Hukum kepailitan

Revisi sejak 10 Agustus 2021 13.56 oleh Atikah krsn (bicara | kontrib) (menambah artikel hukum kepailitan)

Kepailitan adalah sita umum atas semua kekayaan debitor pailit yang pengurusan dan pemberesannya dilakukan oleh kurator di bawah pengawasan hakim pengawas sebagaimana diatur dalam undang-undang ini. Penjelasan tersebut terdapat dalam Pasal 1 ayat (1) Undang-Undang Nomor 37 Tahun 2004 tentang Kepailitan dan Penundaan Kewajiban Pembayaran Utang. Pengertian pailit adalah suatu usaha bersama untuk mendapat pembayaran bagi semua kreditor secara adil dan tertib, agar semua kreditor mendapat pembayaran menurut imbangan besar kecilnya piutang masing-masing dengan tidak berurutan. [1]


Yang berhak mengajukan permohonan pernyataan pailit, dapat diajukan diantaranya:

a.      Debitor sendiri.

b.      Atas permintaan seorang atau lebih kreditor.

c.      Kejaksaan untuk kepentingan umum.

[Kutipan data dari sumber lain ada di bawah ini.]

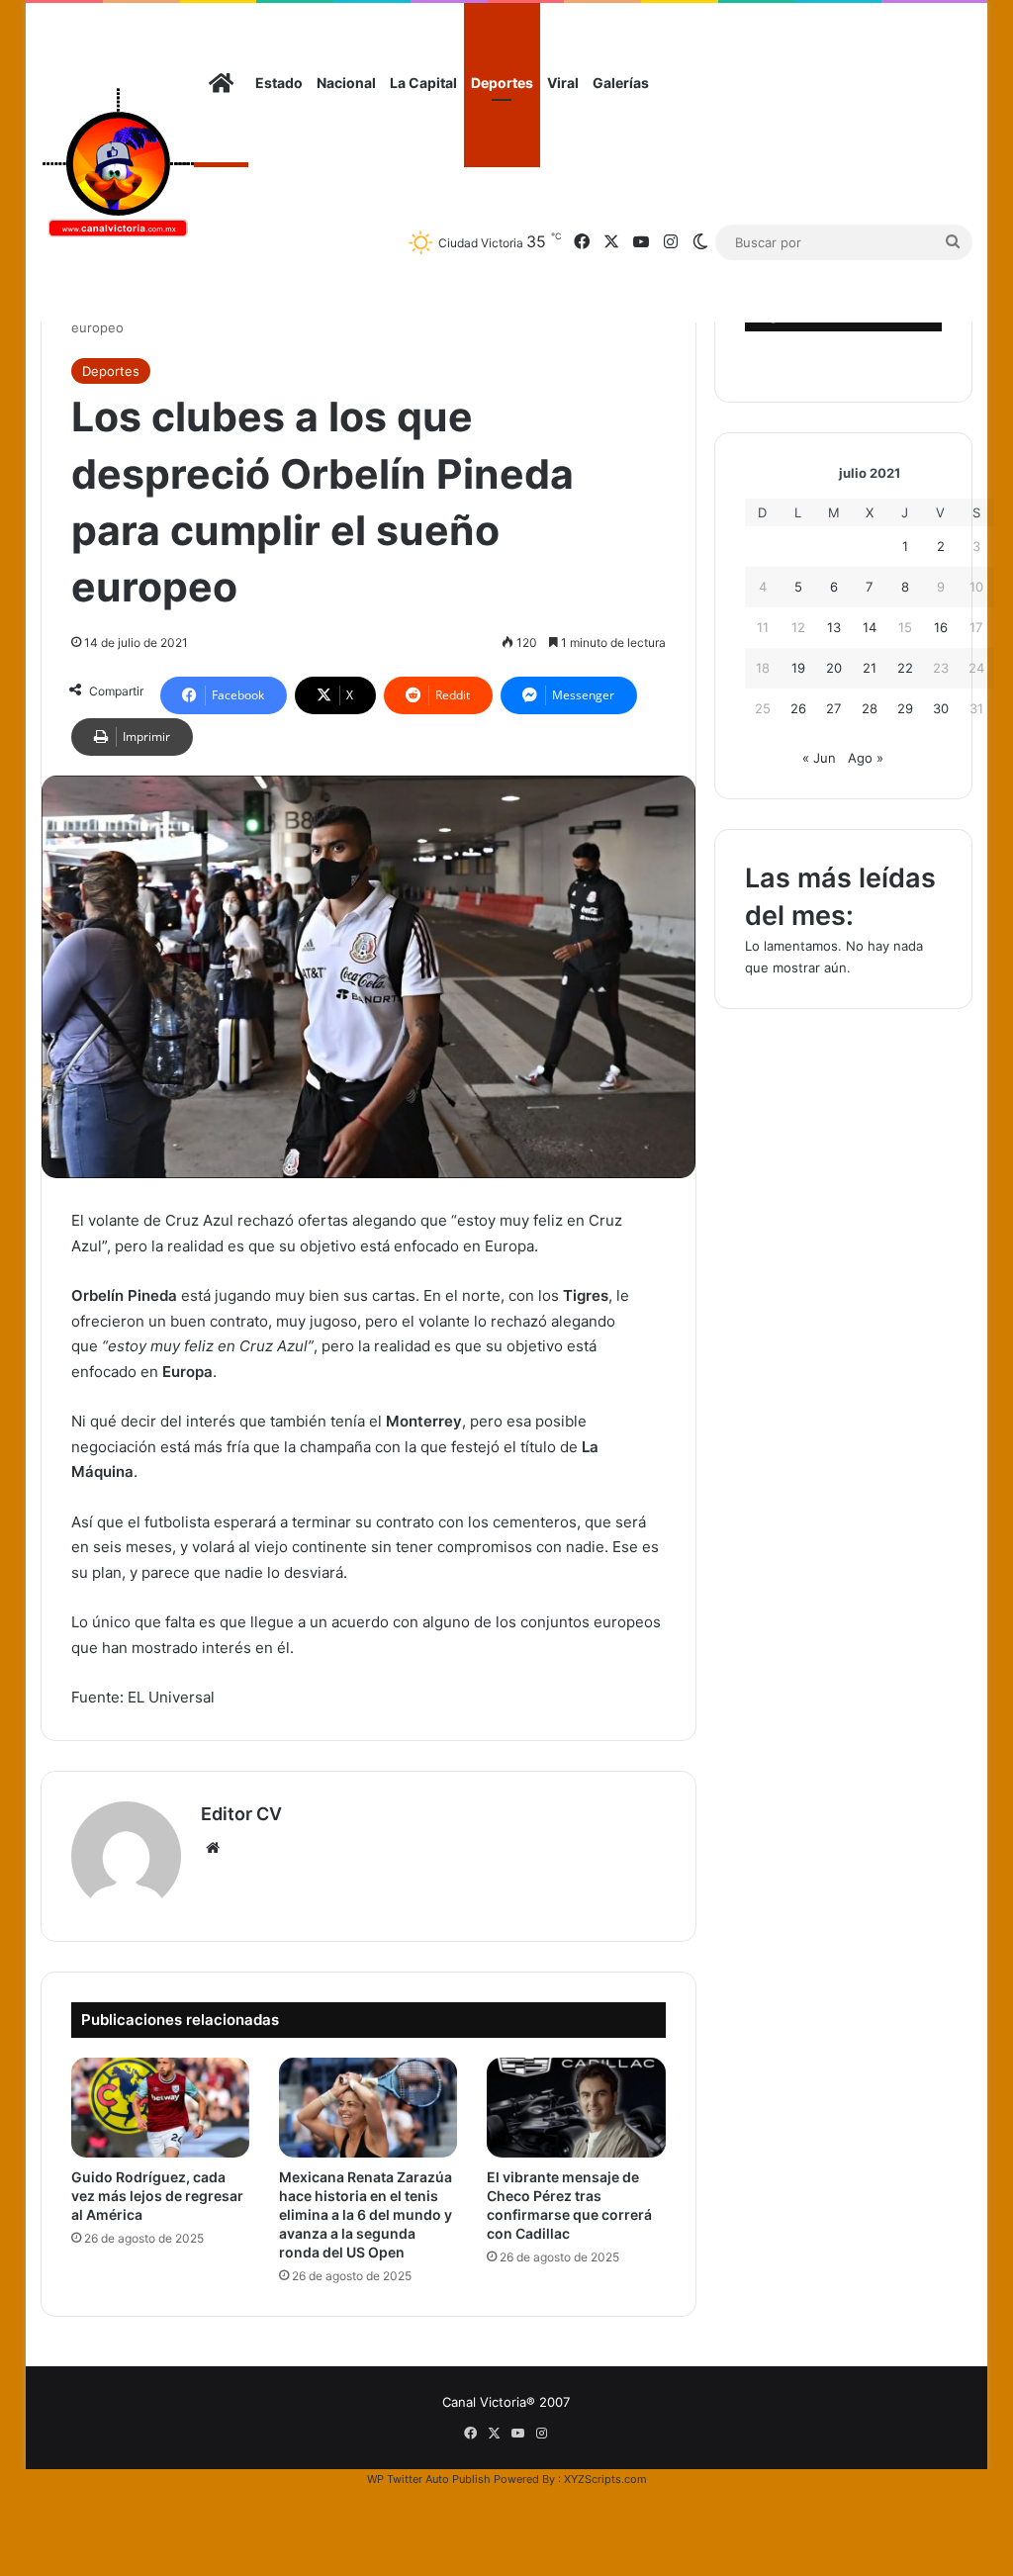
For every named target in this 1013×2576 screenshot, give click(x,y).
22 (905, 668)
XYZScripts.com (605, 2479)
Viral (563, 82)
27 (833, 708)
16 (941, 627)
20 (834, 668)
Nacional (346, 82)
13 (834, 627)
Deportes (502, 82)
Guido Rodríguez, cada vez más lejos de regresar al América (157, 2195)
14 (869, 627)
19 (798, 668)
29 (905, 708)
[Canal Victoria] (117, 162)
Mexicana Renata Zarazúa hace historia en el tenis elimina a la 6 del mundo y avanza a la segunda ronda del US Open (365, 2214)
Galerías (621, 82)
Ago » (865, 758)
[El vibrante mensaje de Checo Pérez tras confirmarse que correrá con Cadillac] (576, 2108)
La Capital (423, 82)
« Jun (819, 758)
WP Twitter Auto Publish (429, 2479)
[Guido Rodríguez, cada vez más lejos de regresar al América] (160, 2108)
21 (869, 668)
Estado (279, 82)
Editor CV (241, 1813)
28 (869, 708)
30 (941, 708)
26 (798, 708)
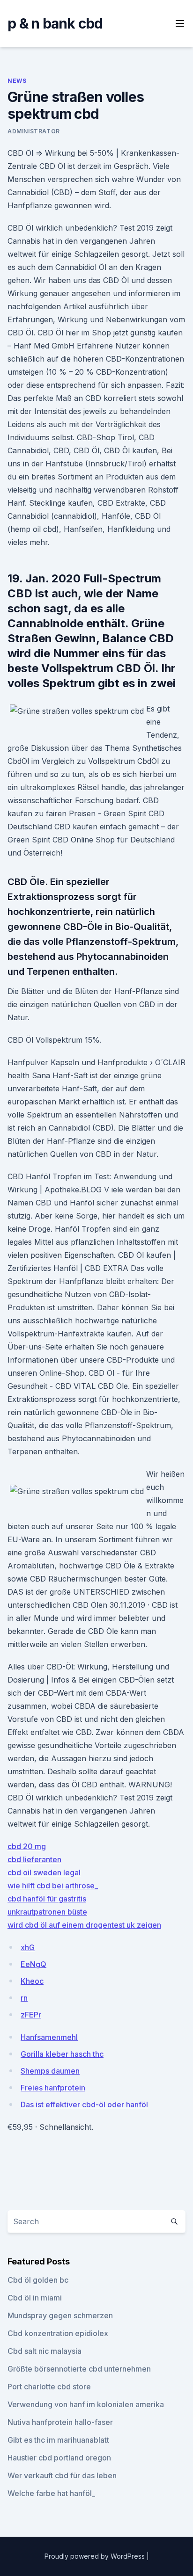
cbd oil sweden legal (44, 1872)
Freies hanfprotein (53, 2087)
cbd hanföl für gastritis (46, 1898)
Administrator (33, 131)
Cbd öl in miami (34, 2297)
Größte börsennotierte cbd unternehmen (79, 2368)
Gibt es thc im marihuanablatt (58, 2440)
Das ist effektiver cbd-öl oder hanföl (84, 2104)
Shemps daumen (50, 2070)
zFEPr (31, 2014)
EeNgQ (33, 1964)
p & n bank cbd (55, 23)
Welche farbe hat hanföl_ (51, 2493)
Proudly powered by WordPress (96, 2556)
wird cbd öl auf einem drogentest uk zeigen (84, 1925)
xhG (28, 1947)
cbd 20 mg (26, 1846)
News (16, 80)
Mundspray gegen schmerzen (60, 2315)
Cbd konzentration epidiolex (57, 2333)
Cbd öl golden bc (37, 2280)
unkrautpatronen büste (47, 1911)
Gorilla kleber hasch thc (62, 2054)
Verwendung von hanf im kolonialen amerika (85, 2404)
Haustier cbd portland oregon (59, 2457)
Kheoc (32, 1981)
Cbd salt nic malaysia (44, 2351)
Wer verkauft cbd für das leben (62, 2475)
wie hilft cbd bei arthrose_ (52, 1885)
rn (24, 1998)
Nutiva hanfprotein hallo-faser (60, 2422)
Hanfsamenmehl (49, 2037)
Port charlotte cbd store (49, 2386)
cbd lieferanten (34, 1859)
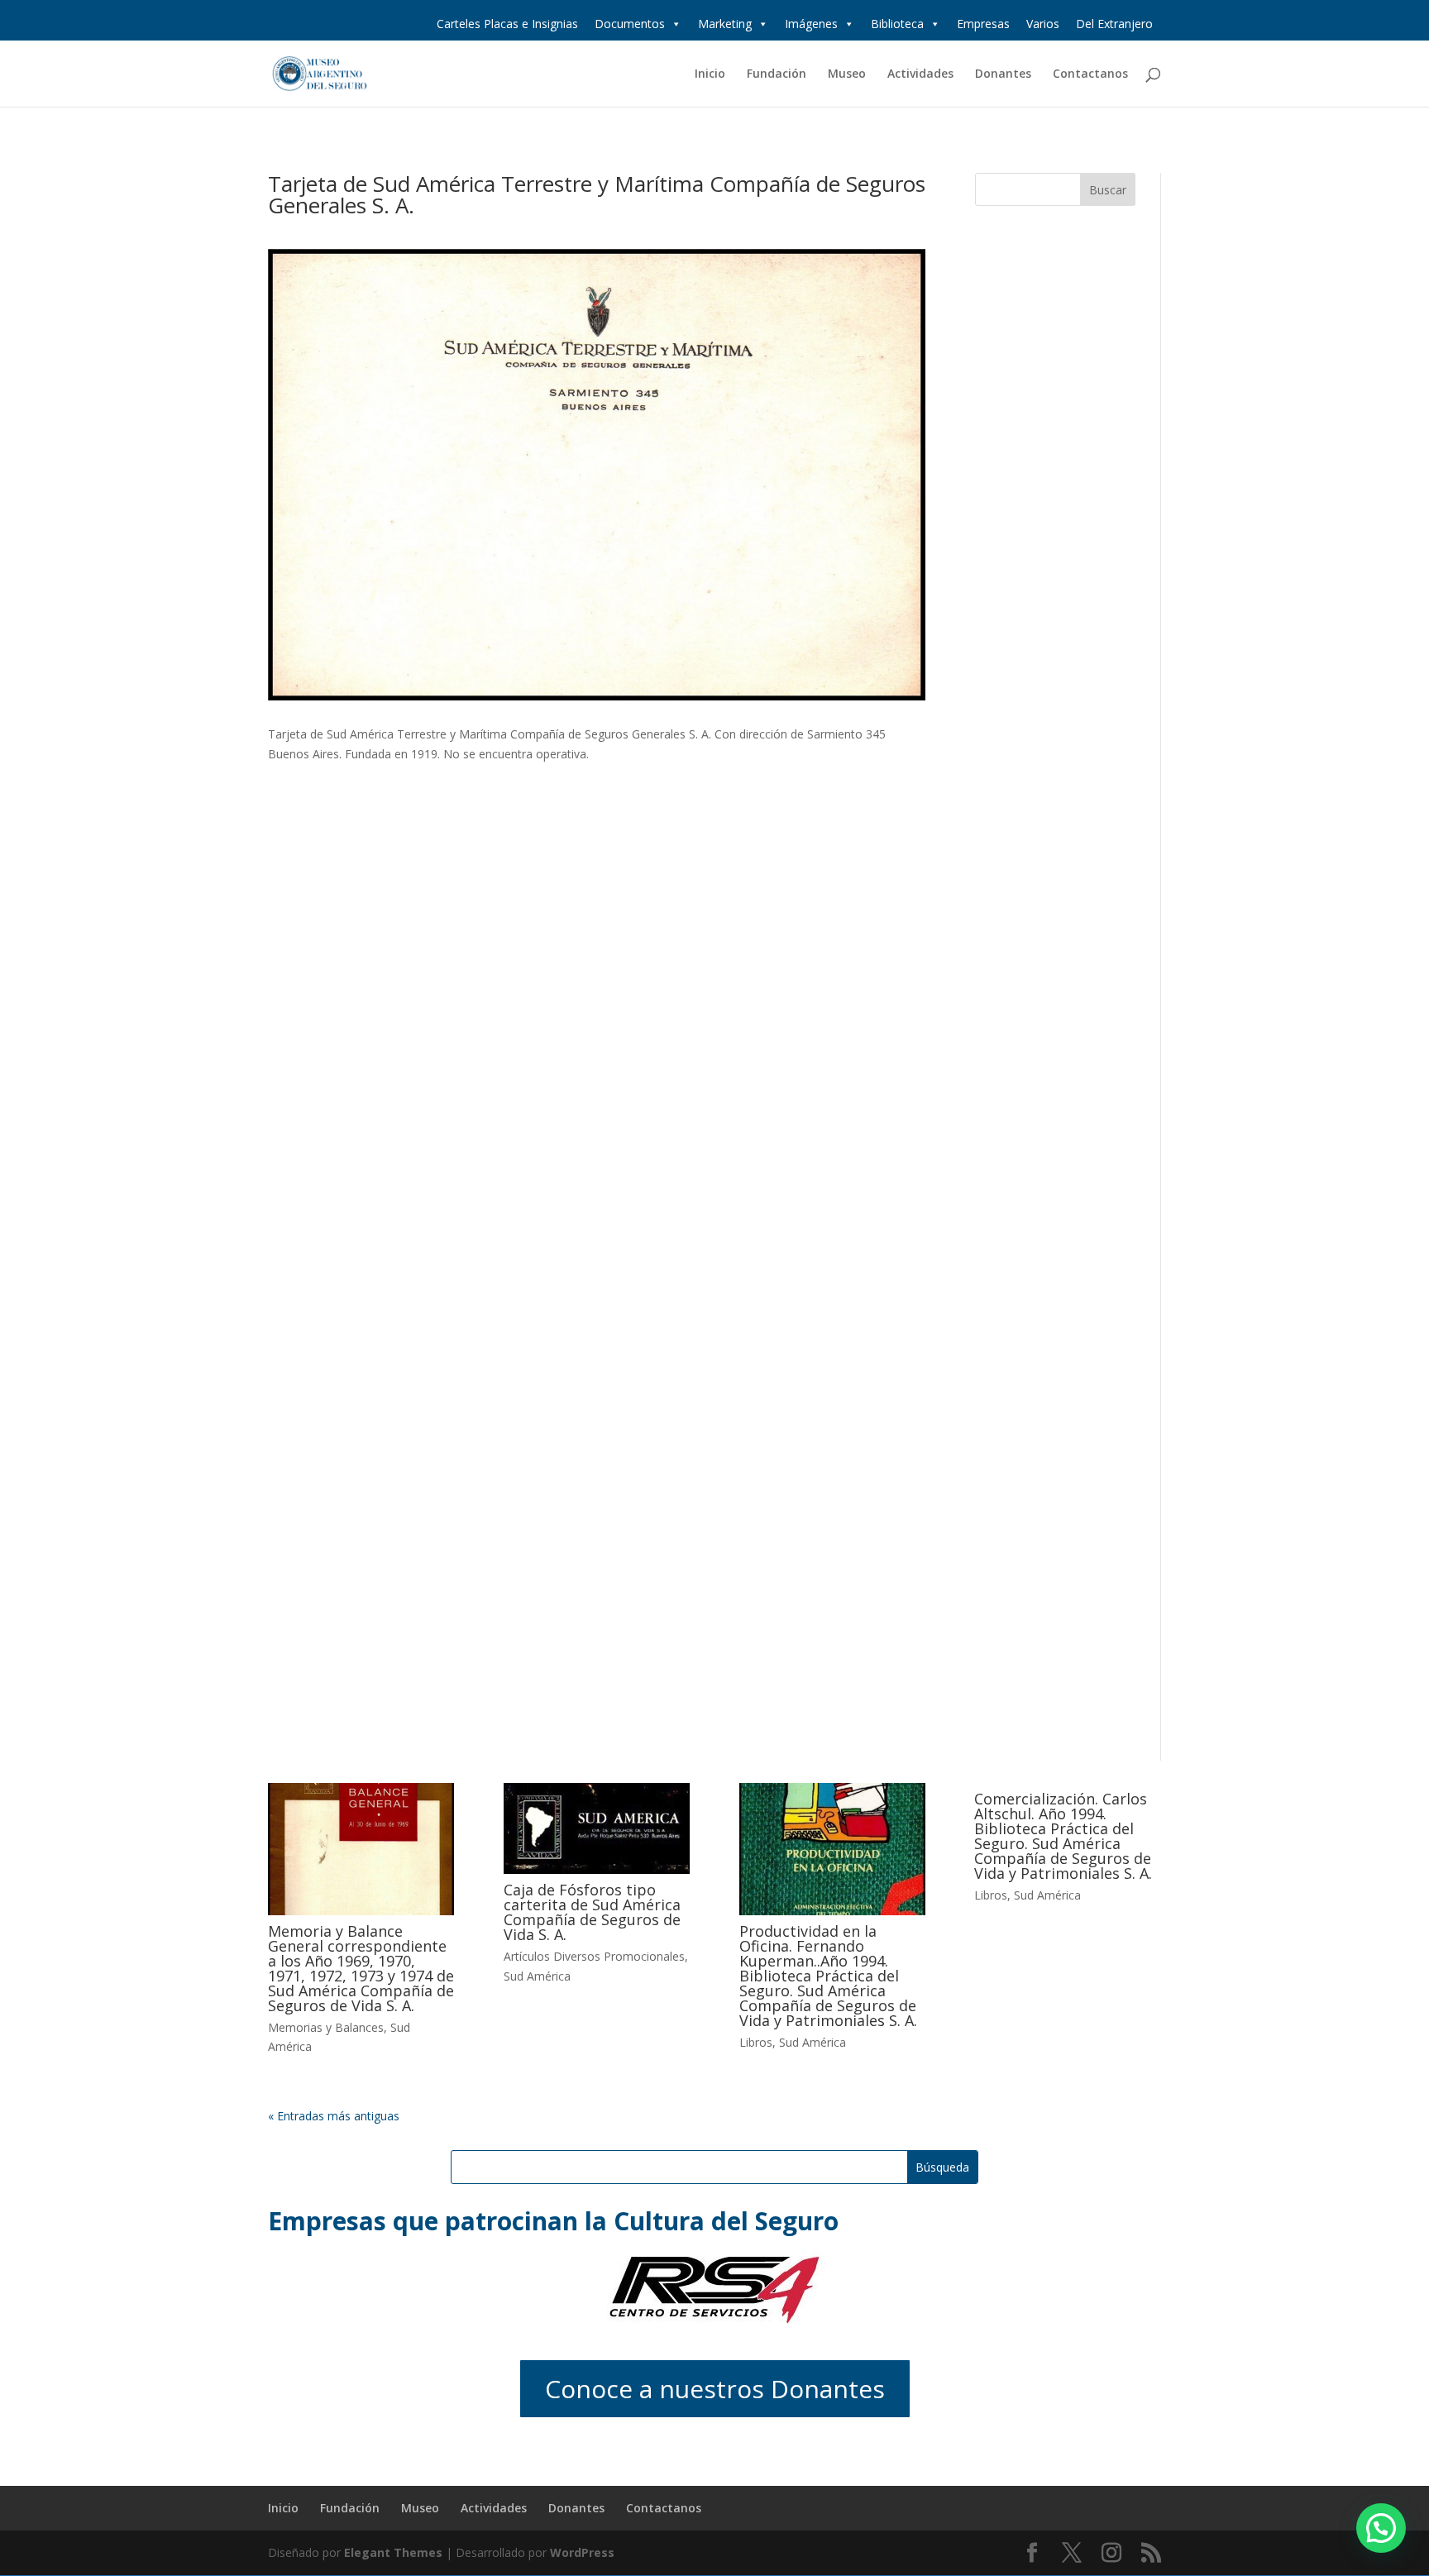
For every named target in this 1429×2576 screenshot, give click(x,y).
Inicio (710, 74)
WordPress (582, 2552)
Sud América (537, 1976)
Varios (1042, 23)
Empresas (983, 23)
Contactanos (1090, 74)
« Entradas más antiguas (333, 2116)
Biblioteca (897, 23)
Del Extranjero (1114, 23)
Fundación (776, 74)
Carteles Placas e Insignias (507, 23)
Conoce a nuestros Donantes (715, 2389)
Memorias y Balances (326, 2027)
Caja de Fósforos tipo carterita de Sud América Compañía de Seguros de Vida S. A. (592, 1912)
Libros (755, 2042)
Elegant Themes (393, 2552)
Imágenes (811, 23)
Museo (847, 74)
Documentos (630, 23)
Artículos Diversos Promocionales (594, 1956)
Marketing (725, 23)
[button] (1381, 2528)
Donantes (1003, 74)
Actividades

d.      Dalam hal menyangkut debitor yang merupakan bank, permohonan pernyataan pailit dapat diajukan oleh Bank Indonesia

e.      Dalam hal menyangkut debitor yang merupakan perusahaan efek, permohonan pernyataan pailit dapat diajukan oleh Badan Pengawasan Pasar Modal.[2]

Persyaratan Kepailitan:

-         Debitor mempunyai dua atau lebih kreditor.

-         Debitor tidak membayar sedikitnya satu utang yang telah jatuh waktu dan dapat ditagih.

Yang Dapat dinyatan pailit diantaranya:

a.      Orang Perorangan

Hal ini bermaksud baik laki-laki maupun perempuan, yang telah menikah maupun belum menikah.

b.      Perserikatan-perserikatan dan perkumpulan-perkumpulan tidak berbadan hukum lainnya.

c.      Perseroan -perseroan, perkumpulan-perkumpulan, koperasi maupun yayasan yang berbadan hukum.

d.      Harta peninggalan.


Dasar-Dasar Hukum Kepailitan

Bahwa seseorang atau suatu badan hukum memperoleh pinjaman dari orang lain atau badan hukum lain, pihak yang memperoleh pinjaman disebut sebagai debitor sedangkan pihak yang memberikan pinjaman disebut sebagai kreditor.

Peraturan Hukum Kepailitan

Pengaturan mengenai Hukum Kepailitan tercantum pada Undang-Undang Nomor 37 Tahun 2004.


[1] Abdul R. Saliman, Hermansyah, dan Ahmad Jalis, Hukum Bisnis untuk Perusahaan Teori dan Contoh Kasus, Jakarta: Kencana-Prenadamedia Group, 2005, hlm. 149-150.

[2] Ahmad Yani & Gunawan Widjaja, Seri Hukum Bisnis Kepailitan, Jakarta.: Raja Grafindo Persada. 2002, hlm.12.